Working with a minimal special effects budget, director Chris Gorak brilliantly evokes the terror and confusion of an attack on a major city with nothing more than radio broadcasts and a few fuzzy shots of a smoking skyline. The first half hour of Right At Your Door, which focuses on Brad's panicked attempts to contact his girlfriend, are intensely gripping and believable. Thereafter, the action settles down a little as our hero and heroine trade arguments from either side of a plastic sheet. Neither character is especially pleasant company, to be honest, but who would be under these circumstances?

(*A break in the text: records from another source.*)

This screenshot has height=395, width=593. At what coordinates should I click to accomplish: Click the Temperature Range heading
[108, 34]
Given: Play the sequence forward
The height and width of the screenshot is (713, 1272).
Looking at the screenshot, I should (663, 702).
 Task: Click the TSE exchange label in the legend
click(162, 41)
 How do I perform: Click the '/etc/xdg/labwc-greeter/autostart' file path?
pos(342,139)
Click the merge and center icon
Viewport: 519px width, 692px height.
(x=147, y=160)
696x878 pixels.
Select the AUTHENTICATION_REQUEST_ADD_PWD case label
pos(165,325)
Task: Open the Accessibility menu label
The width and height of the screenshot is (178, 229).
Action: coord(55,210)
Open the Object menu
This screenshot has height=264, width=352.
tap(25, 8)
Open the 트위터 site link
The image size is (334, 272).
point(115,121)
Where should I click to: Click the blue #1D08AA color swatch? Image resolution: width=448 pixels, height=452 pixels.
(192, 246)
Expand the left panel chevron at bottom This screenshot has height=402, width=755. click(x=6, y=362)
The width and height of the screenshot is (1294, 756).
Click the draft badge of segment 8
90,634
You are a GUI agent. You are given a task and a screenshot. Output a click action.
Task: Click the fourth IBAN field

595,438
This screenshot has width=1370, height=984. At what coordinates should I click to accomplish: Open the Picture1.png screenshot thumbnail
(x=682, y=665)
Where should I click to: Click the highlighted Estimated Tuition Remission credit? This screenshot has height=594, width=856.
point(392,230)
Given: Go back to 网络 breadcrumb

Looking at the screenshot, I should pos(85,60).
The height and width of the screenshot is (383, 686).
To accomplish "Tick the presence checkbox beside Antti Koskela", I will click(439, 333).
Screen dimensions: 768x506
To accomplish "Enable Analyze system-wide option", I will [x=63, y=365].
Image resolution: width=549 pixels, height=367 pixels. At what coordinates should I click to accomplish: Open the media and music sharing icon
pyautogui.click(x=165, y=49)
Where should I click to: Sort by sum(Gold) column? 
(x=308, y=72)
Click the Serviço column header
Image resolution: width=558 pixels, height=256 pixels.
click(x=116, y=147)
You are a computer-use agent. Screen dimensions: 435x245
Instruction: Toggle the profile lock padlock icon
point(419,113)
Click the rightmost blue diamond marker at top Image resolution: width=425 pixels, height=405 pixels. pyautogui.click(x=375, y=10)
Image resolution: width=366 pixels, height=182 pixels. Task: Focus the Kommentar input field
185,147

"IMPRESSIVE, IF RELENTLESSLY DEPRESSING"

The post-apocalyptic atmosphere, all silence and falling ashes, is beautifully achieved, transforming an ordinary suburb into an alien but utterly plausible environment. There's a wonderful sense of creeping paranoia, as it becomes clear that the emergency services (done up in scary Darth Vader germ suits, natch) might not have our couple's best interests at heart.

It's an impressive, if relentlessly depressing, piece of work. But it loses a star for the much-hyped big twist ending, a silly Roald Dahl-style switcheroo that is both structurally pointless and makes a nonsense of Brad's terrible dilemma.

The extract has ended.